A Pleasure Not to Be Feared
August 11, 2009

Once your body is in position—sitting up straight, facing forward, your eyes closed, your hands in your lap, right hand on top of the left—the next step is to get the mind in position. Think thoughts of goodwill: a wish for happiness, true happiness, your own true happiness and the true happiness of all the beings. That’s the good thing about true happiness: Your true happiness doesn’t have to take anything away from anyone else’s true happiness, doesn’t conflict with it, because it comes from within. That’s why we’re meditating, to find true happiness, true well-being. The word in Pali is sukha. It means happiness, pleasure, well-being, ease.

We often hear that the Buddha’s teachings are about suffering. In the chant just now, the four noble truths are about suffering, its cause, its cessation, and the path to its cessation. The focus seems to be on suffering, but notice that the truths don’t just stick with suffering. They’re also about how to find an end to it. And the end of suffering is true happiness. So those four noble truths are not all about suffering. Look in the fourth truth, which is the path to the end of suffering. You find right concentration, and the factors for right concentration include a sense of *sukha: *happiness, pleasure and ease, well-being; and piti, which is rapture or refreshment. Those are the qualities we try to develop in the meditation as part of the path.

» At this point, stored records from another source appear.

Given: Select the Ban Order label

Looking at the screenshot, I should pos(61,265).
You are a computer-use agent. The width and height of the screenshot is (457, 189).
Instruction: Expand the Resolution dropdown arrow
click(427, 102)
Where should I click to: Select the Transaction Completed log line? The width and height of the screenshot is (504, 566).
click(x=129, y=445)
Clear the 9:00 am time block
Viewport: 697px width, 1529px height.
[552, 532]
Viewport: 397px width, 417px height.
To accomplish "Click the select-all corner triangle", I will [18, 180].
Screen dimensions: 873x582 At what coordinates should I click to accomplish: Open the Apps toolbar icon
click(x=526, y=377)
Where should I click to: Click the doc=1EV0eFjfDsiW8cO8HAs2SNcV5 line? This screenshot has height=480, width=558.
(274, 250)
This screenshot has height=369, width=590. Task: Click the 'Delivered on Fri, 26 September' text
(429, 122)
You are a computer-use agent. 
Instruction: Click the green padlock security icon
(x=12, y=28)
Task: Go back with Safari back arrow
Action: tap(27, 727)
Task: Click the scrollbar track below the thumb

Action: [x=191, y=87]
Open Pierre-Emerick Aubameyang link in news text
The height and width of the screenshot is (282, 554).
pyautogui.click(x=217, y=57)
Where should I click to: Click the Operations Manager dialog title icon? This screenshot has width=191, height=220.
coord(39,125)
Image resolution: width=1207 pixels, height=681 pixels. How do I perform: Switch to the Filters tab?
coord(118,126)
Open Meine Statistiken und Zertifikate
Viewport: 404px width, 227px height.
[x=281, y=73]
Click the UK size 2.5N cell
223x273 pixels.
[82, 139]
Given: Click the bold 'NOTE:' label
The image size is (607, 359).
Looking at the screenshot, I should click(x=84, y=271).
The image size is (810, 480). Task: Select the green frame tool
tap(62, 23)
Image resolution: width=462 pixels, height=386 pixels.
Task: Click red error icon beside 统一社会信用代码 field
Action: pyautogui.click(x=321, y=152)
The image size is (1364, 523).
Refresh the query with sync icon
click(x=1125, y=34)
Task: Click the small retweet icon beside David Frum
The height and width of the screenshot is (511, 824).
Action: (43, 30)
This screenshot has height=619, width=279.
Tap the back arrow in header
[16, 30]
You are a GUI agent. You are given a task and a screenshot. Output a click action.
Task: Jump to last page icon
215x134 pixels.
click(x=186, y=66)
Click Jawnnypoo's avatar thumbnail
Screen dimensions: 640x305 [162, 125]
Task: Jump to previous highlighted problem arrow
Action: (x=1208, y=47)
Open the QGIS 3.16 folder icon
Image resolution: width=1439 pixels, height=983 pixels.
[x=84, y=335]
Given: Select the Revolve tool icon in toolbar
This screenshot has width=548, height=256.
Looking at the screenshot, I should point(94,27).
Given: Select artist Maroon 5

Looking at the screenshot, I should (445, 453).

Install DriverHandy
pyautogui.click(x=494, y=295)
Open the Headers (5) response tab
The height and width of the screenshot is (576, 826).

So focus on your breath as your object of concentration. Take a couple good long, deep in-and-out breaths to see how the breathing feels and where you feel it most prominently in the body. The breath is an all-body, full-body process. It’s not just the air coming in and out of the lungs. It’s the flow of energy as you breathe in, as you breathe out, because the flow of energy in the body is what actually brings the air into the lungs and allows it out. So you can feel the breathing process anywhere in the body: in the chest, in the abdomen, in your shoulders, in your neck, in your head. As you get more and more sensitive to it, you realize you can feel it anywhere in the nervous system, all the way out to every pore.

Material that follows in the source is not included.